Friday, December 24, 2010

The Facts of Israeli Peace Efforts

baltimoresun.com

In what is at least his 27th anti-Israel letter in the past six years, Ray Gordon ("U.S. should cut Israel off," December 17) erroneously charges:

• "Israel doesn't want a peace settlement with the Palestinians, today or ever." In that case, why did Israel propose a West Bank and Gaza Strip state, with eastern Jerusalem as its capital, to Palestinian leadership in 2008, 2001 and 2000 — only to be rejected, with no counter-offer each time, and with violence on the earlier two occasions? • "All Israel wants to do is continue stealing Palestinian land and water in the West Bank and East Jerusalem." If so, why have water sources and per capita usage among Arabs on the West Bank and eastern Jerusalem increased under Israeli development?
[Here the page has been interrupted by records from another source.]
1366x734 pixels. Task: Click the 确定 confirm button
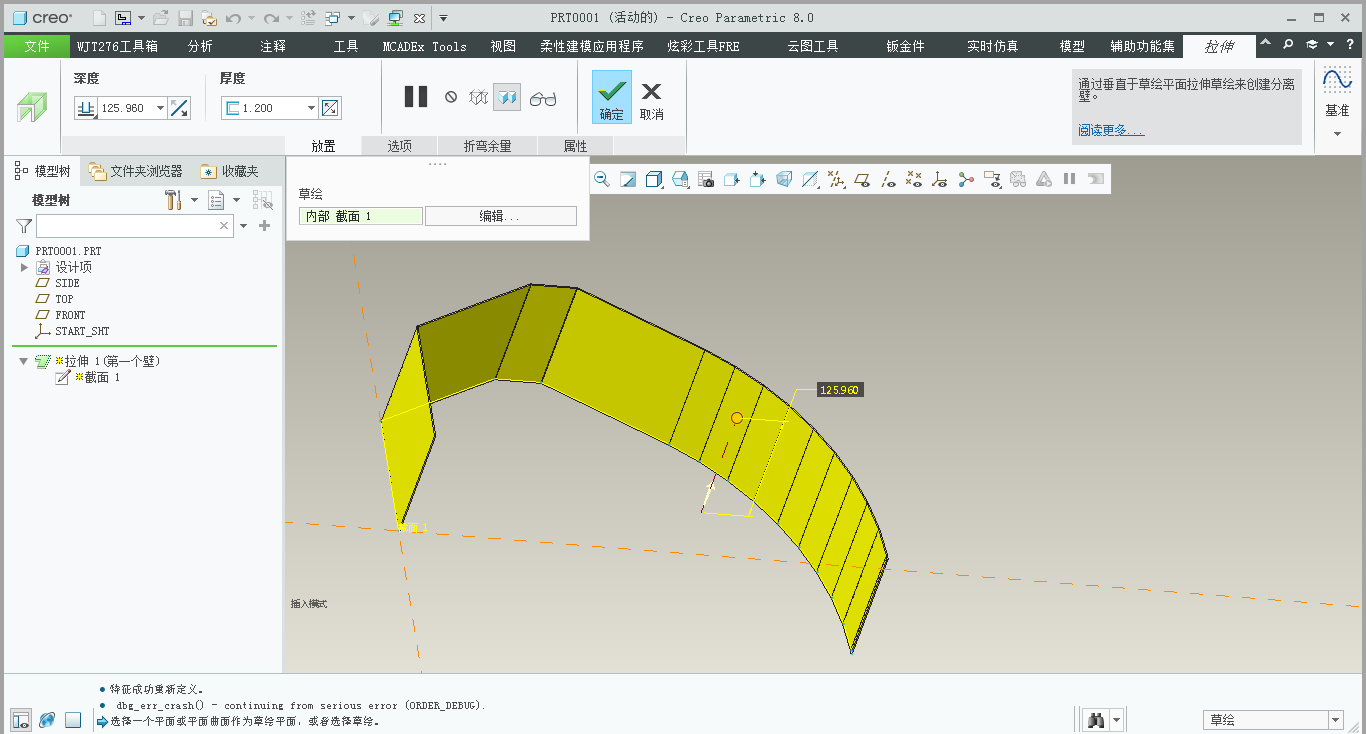coord(611,98)
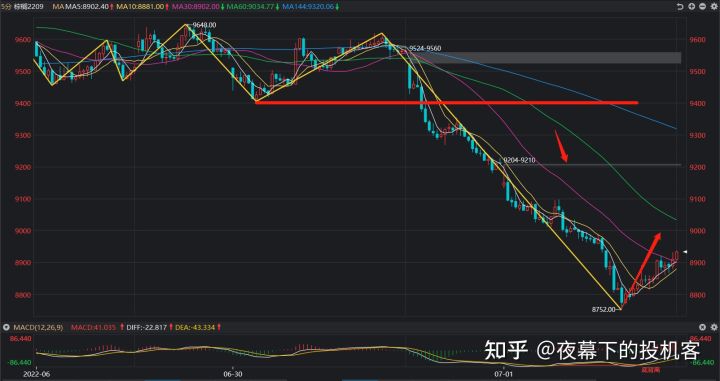The image size is (720, 381).
Task: Click the MA30:8902.00 magenta indicator label
Action: tap(196, 7)
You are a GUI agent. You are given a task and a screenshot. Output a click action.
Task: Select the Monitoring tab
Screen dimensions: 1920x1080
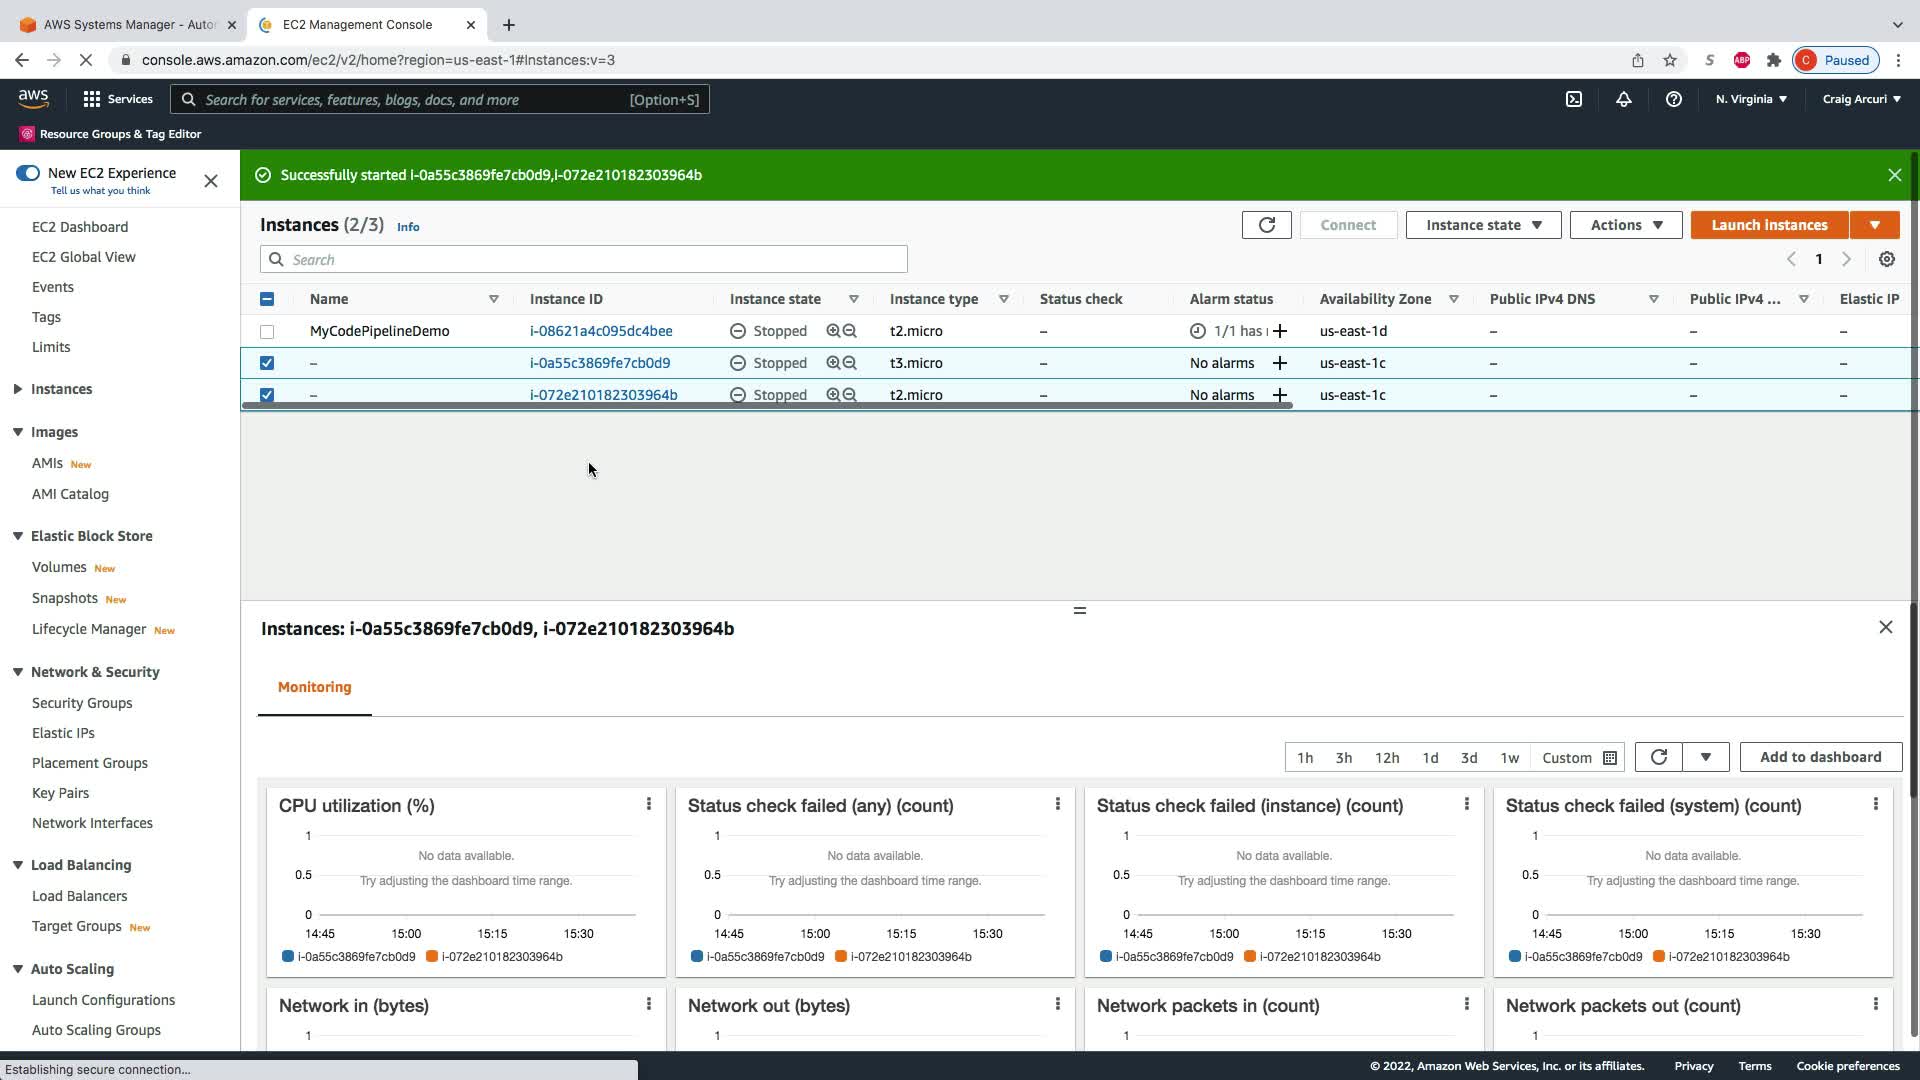coord(314,687)
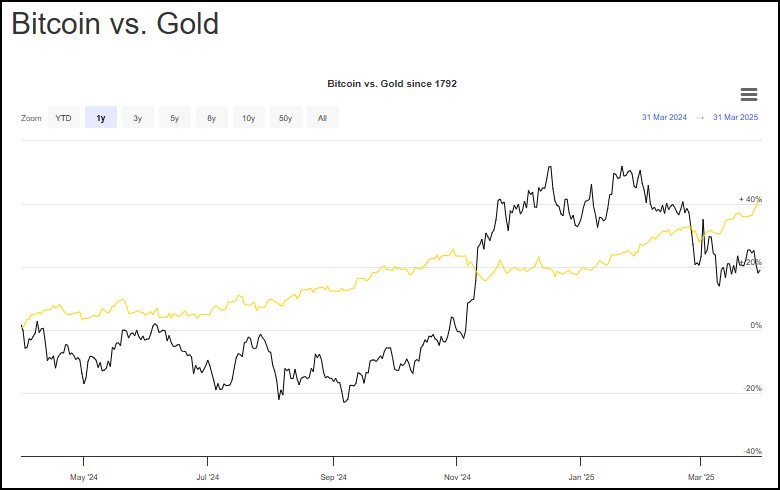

Why has Israeli settlement construction taken less than 5 percent of the West Bank, virtually all of it state land under the Ottomans, British and Jordanians as well as the Israelis, and designated by the League of Nations, upheld by the U.N. for "close Jewish settlement"? Is Mr. Gordon saying Arabs should be able to live in western Jerusalem, as some do, but not Jews in the eastern part of the city?

• Israel maintains a "strangulation blockade of the Gaza Strip, referred to as the world's largest prison." If so, why are plentiful consumer goods smuggled back to Egypt, where they fetch higher prices? Why have new beach clubs and shopping malls opened, and how do hundreds of truckloads of humanitarian goods, including food and medicine, enter regularly? Contrary to Mr. Gordon's assertion, current usage of "the world's largest prison" tends to refer to North Korea. The Gaza Strip is a police state of sorts, though — its Hamas rulers are attempting to impose an increasingly repressive Islamic regime while using it as a base to attack Israel.

Mr. Gordon tiresomely reiterates that the United States is "the lackey for Israel." Sounds more like he's a lackey for anti-Israel bromides.

Eric Rozenman, Washington

The writer is Washington Director of CAMERA — Committee for Accuracy in Middle East Reporting in America.